* begin Data shown *

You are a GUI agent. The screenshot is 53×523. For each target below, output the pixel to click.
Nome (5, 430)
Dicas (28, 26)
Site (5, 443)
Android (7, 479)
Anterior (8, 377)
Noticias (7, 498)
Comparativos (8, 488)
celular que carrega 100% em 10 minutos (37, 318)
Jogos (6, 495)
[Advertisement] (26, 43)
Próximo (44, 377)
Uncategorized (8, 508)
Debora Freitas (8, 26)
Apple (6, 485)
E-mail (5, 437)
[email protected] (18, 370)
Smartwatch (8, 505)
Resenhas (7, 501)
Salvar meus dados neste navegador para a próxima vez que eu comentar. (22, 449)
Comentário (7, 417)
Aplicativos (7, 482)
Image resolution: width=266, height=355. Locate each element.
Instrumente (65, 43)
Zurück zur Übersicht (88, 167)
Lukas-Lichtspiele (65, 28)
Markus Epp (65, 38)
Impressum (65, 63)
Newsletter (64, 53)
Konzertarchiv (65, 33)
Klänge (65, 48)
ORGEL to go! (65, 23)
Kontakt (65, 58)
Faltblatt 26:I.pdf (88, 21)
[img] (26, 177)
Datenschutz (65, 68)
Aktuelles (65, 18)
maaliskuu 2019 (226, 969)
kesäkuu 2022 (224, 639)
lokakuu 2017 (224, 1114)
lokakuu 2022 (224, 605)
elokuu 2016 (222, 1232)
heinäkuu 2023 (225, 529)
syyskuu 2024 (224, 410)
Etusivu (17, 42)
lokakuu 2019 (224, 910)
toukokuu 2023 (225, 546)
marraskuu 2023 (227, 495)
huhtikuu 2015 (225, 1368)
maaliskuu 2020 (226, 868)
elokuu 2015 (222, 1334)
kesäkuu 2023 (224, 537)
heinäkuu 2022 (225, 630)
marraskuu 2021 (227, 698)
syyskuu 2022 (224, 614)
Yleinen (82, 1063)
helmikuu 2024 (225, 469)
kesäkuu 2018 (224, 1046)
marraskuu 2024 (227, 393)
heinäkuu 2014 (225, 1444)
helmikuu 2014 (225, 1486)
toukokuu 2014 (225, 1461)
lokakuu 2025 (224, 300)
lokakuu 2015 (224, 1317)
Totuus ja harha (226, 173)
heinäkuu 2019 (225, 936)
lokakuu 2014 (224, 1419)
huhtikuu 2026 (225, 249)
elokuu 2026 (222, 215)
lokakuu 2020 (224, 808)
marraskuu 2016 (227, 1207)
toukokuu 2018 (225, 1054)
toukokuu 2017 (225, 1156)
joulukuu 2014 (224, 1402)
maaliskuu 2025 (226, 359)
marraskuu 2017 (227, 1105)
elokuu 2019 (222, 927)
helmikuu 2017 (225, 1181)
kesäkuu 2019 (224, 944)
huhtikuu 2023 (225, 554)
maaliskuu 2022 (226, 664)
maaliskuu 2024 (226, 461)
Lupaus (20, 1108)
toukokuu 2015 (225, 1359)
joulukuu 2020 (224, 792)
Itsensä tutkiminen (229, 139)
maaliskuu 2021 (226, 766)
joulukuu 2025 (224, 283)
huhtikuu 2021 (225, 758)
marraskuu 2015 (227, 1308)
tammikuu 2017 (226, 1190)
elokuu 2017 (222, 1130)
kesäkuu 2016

* end Data shown *

◆ Exercise instructions:
Render the whole listing above as a numbered list, one line per item, leaving out any blank lines.

◆ Finished exercise:
1. You are a GUI agent. The screenshot is 53×523. For each target below, output the pixel to click.
2. Nome (5, 430)
3. Dicas (28, 26)
4. Site (5, 443)
5. Android (7, 479)
6. Anterior (8, 377)
7. Noticias (7, 498)
8. Comparativos (8, 488)
9. celular que carrega 100% em 10 minutos (37, 318)
10. Jogos (6, 495)
11. [Advertisement] (26, 43)
12. Próximo (44, 377)
13. Uncategorized (8, 508)
14. Debora Freitas (8, 26)
15. Apple (6, 485)
16. E-mail (5, 437)
17. [email protected] (18, 370)
18. Smartwatch (8, 505)
19. Resenhas (7, 501)
20. Salvar meus dados neste navegador para a próxima vez que eu comentar. (22, 449)
21. Comentário (7, 417)
22. Aplicativos (7, 482)
23. Image resolution: width=266, height=355. Locate each element.
24. Instrumente (65, 43)
25. Zurück zur Übersicht (88, 167)
26. Lukas-Lichtspiele (65, 28)
27. Markus Epp (65, 38)
28. Impressum (65, 63)
29. Newsletter (64, 53)
30. Konzertarchiv (65, 33)
31. Klänge (65, 48)
32. ORGEL to go! (65, 23)
33. Kontakt (65, 58)
34. Faltblatt 26:I.pdf (88, 21)
35. [img] (26, 177)
36. Datenschutz (65, 68)
37. Aktuelles (65, 18)
38. maaliskuu 2019 (226, 969)
39. kesäkuu 2022 (224, 639)
40. lokakuu 2017 (224, 1114)
41. lokakuu 2022 (224, 605)
42. elokuu 2016 (222, 1232)
43. heinäkuu 2023 (225, 529)
44. syyskuu 2024 (224, 410)
45. Etusivu (17, 42)
46. lokakuu 2019 (224, 910)
47. toukokuu 2023 (225, 546)
48. marraskuu 2023 (227, 495)
49. huhtikuu 2015 (225, 1368)
50. maaliskuu 2020 (226, 868)
51. elokuu 2015 (222, 1334)
52. kesäkuu 2023 (224, 537)
53. heinäkuu 2022 (225, 630)
54. marraskuu 2021 (227, 698)
55. syyskuu 2022 (224, 614)
56. Yleinen (82, 1063)
57. helmikuu 2024 (225, 469)
58. kesäkuu 2018 (224, 1046)
59. marraskuu 2024 (227, 393)
60. heinäkuu 2014 (225, 1444)
61. helmikuu 2014 (225, 1486)
62. toukokuu 2014 (225, 1461)
63. lokakuu 2025 (224, 300)
64. lokakuu 2015 (224, 1317)
65. Totuus ja harha (226, 173)
66. heinäkuu 2019 (225, 936)
67. lokakuu 2014 (224, 1419)
68. huhtikuu 2026 (225, 249)
69. elokuu 2026 (222, 215)
70. lokakuu 2020 (224, 808)
71. marraskuu 2016 (227, 1207)
72. toukokuu 2018 (225, 1054)
73. toukokuu 2017 (225, 1156)
74. joulukuu 2014 (224, 1402)
75. maaliskuu 2025 (226, 359)
76. marraskuu 2017 (227, 1105)
77. elokuu 2019 (222, 927)
78. helmikuu 2017 (225, 1181)
79. kesäkuu 2019 (224, 944)
80. huhtikuu 2023 (225, 554)
81. maaliskuu 2022 (226, 664)
82. maaliskuu 2024 (226, 461)
83. Lupaus (20, 1108)
84. toukokuu 2015 (225, 1359)
85. joulukuu 2020 (224, 792)
86. Itsensä tutkiminen (229, 139)
87. maaliskuu 2021 (226, 766)
88. joulukuu 2025 (224, 283)
89. huhtikuu 2021 (225, 758)
90. marraskuu 2015 (227, 1308)
91. tammikuu 2017 (226, 1190)
92. elokuu 2017 (222, 1130)
93. kesäkuu 2016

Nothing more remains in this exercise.